Before light-up shoes became a staple of sportswear and street style, one British inventor was quietly pioneering the technology that would electrify sneakers for decades to come. John Mott’s journey began in the late 1980s at a technical show in Birmingham, where a flexible piezoelectric film sparked an idea that would forever change footwear. From experimenting with glowing prototypes to navigating the skepticism of global sports brands, Mott’s story is one of ingenuity, persistence, and a vision far ahead of its time. Despite early rejections from the likes of Nike, Reebok, and adidas, his breakthrough with ASICS ultimately set the stage for a new era in athletic footwear, and yet, his name remains largely unknown. This is the story of the man whose shoes shined before anyone else did. View the auction (HERE)

The light-up shoe was something that came to you through running technology. What was the initial idea that sparked it?

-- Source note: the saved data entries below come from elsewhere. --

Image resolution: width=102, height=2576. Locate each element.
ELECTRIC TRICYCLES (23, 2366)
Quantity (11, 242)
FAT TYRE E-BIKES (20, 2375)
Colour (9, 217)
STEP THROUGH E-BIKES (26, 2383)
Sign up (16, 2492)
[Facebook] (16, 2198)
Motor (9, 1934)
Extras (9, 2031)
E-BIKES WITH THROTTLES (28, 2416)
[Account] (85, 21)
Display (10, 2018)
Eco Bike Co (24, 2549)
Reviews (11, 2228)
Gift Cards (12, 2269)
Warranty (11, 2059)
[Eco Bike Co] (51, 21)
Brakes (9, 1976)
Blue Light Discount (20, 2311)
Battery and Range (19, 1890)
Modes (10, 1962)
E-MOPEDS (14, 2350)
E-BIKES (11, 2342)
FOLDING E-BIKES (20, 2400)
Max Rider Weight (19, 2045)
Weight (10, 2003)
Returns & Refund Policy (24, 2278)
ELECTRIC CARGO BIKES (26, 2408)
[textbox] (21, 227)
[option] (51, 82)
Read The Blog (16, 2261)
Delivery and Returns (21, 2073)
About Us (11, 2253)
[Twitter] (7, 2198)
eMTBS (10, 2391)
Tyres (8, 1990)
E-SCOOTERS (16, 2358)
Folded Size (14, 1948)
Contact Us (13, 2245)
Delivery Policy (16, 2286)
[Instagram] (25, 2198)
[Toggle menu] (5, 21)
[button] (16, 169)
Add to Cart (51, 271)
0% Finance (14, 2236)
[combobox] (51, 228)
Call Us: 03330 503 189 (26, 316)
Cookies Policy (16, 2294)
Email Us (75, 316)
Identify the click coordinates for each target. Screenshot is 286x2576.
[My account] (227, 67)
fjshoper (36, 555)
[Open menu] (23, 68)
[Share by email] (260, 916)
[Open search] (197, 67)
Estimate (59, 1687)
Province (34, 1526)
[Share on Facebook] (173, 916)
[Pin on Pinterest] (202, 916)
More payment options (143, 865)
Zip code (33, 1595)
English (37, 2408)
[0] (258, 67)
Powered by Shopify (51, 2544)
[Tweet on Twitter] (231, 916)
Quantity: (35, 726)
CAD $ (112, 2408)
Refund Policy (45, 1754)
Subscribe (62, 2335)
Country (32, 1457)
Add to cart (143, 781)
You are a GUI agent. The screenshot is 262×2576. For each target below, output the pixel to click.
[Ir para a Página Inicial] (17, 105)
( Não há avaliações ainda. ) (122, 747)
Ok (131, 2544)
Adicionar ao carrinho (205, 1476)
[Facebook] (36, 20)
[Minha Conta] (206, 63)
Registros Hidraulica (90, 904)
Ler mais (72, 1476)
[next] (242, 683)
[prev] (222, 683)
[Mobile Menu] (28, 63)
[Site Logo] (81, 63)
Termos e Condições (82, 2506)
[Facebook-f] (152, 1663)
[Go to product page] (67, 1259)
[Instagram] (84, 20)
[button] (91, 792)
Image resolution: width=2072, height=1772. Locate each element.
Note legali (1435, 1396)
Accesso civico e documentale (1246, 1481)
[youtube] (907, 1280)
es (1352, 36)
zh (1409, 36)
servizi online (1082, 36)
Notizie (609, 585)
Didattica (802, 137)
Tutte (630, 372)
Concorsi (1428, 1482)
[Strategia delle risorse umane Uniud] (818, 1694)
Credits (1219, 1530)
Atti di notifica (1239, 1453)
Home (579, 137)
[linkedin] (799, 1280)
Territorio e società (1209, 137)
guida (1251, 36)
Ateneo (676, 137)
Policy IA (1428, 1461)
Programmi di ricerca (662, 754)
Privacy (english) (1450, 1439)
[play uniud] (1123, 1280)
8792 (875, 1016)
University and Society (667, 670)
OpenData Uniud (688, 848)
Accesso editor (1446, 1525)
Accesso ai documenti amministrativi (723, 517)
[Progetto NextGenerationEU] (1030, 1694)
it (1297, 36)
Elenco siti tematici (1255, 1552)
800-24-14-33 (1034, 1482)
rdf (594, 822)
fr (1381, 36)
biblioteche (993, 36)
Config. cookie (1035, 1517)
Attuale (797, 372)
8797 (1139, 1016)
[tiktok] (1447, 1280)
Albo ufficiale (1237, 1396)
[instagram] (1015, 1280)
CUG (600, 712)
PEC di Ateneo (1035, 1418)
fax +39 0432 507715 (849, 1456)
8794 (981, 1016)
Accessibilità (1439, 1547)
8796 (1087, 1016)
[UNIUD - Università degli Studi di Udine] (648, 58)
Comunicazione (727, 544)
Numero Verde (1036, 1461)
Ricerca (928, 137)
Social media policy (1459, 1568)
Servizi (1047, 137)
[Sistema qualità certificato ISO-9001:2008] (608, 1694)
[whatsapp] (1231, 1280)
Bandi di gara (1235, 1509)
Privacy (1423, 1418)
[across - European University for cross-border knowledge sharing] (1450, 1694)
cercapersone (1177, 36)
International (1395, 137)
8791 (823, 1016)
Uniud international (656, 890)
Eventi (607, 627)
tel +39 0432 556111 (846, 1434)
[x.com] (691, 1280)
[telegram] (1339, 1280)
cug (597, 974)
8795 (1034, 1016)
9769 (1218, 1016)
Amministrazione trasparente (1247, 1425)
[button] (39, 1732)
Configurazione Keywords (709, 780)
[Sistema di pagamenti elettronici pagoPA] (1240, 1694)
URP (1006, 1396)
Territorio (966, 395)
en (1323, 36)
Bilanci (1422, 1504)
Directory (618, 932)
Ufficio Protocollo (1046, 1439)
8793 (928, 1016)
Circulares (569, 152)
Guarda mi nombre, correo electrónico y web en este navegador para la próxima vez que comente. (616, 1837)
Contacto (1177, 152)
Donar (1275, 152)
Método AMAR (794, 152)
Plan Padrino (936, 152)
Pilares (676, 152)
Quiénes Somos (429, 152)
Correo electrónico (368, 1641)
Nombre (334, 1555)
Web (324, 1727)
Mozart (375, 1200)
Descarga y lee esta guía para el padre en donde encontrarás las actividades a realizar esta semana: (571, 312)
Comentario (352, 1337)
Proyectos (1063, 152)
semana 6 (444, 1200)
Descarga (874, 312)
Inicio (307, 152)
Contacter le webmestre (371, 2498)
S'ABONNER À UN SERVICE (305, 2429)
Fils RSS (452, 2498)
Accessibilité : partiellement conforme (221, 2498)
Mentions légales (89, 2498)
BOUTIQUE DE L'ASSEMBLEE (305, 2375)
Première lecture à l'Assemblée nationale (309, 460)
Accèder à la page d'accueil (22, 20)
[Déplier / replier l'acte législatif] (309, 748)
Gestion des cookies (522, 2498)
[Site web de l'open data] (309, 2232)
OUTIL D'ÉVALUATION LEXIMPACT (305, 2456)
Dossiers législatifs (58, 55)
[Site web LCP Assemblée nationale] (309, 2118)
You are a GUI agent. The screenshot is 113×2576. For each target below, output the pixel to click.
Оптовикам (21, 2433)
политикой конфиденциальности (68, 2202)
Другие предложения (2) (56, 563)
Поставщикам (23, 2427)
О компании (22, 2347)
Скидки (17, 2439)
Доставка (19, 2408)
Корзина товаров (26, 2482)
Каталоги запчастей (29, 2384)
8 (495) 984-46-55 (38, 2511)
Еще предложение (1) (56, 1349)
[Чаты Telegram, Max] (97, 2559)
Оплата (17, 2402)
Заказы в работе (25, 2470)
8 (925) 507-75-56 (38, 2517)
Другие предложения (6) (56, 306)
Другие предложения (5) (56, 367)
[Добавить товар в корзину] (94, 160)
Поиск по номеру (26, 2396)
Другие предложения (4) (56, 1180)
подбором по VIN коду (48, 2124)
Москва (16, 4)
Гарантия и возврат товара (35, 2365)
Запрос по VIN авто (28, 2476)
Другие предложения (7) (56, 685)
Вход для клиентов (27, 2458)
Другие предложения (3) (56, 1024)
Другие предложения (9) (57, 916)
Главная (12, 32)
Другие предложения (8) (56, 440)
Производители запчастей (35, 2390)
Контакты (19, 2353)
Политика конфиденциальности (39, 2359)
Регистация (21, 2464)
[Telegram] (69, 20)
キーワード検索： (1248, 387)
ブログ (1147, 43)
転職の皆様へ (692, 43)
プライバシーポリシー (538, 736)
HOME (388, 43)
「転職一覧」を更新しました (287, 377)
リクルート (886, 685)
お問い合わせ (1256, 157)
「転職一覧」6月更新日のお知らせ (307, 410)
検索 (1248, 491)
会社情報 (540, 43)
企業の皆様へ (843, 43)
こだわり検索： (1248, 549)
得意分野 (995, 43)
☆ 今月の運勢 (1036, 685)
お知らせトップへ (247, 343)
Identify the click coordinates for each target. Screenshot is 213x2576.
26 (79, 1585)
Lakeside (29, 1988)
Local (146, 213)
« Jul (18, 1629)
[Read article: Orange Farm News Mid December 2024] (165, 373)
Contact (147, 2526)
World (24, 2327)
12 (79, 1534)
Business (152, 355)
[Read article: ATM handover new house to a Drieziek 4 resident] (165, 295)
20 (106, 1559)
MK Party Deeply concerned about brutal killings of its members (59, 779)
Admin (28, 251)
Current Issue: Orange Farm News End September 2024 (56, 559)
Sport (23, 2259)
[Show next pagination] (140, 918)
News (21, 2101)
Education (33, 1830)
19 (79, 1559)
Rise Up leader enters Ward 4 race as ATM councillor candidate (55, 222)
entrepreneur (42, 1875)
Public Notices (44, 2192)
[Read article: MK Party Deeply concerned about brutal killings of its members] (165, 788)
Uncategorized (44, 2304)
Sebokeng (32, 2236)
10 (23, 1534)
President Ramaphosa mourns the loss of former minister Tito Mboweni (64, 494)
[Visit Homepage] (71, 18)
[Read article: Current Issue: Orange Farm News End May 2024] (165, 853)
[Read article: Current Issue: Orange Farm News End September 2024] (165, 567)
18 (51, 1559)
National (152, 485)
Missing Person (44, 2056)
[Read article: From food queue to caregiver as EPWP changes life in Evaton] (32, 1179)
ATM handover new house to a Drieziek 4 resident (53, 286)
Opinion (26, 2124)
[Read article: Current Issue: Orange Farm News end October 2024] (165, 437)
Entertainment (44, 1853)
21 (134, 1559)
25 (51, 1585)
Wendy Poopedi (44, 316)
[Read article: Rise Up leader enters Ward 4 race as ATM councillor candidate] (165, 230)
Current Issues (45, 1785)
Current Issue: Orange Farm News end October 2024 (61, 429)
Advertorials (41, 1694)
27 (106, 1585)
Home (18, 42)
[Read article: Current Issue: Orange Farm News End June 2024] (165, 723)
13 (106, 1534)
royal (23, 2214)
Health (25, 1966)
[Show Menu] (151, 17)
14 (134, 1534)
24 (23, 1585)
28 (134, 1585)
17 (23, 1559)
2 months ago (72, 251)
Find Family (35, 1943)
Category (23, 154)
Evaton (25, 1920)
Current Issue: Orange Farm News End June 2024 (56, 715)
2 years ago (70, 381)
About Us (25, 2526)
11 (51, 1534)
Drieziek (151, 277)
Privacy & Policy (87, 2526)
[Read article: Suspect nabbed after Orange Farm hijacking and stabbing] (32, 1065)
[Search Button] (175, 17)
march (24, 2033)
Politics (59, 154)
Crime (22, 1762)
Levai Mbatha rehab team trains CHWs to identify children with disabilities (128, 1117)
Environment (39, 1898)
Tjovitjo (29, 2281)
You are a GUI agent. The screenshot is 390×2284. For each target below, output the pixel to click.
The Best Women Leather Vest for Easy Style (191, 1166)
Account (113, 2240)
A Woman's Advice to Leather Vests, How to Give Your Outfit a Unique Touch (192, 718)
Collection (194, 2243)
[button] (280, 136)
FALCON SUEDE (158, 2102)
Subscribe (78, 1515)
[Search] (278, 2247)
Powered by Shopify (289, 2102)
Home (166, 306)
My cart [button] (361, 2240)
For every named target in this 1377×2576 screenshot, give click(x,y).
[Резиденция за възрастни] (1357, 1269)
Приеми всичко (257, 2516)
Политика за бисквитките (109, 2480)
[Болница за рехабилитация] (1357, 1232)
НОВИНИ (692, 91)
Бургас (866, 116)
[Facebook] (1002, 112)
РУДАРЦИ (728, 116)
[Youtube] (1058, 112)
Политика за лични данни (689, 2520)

Well, it all started when I went to an engineering and technical show at the NEC in Birmingham, back in the late 1980s. There was a company called Penwalt who had this fascinating material on their stand called piezo film. Most people know piezo crystals, you find them in things like oven lighters, they generate the spark. But this was different: they had turned it into a flexible film. On their stand, they had a demo, a thin piece of grey, silvered plastic with a little neon bulb attached. When you shook the film, the bulb lit up. Even just flicking it produced light. It was incredibly sensitive, the ultimate sensor for detecting not just movement, but pressure.

Piezo Film Sample

The moment I saw it, I immediately thought of dynamic signature verification. Imagine embedding this film in a grid, like inside a credit card. If you wrote your signature across it, the system could measure where you started, how fast you moved, the pressure you applied, everything. It could even account for variations, like if you were drunk, and still verify authenticity. That’s how sensitive it was…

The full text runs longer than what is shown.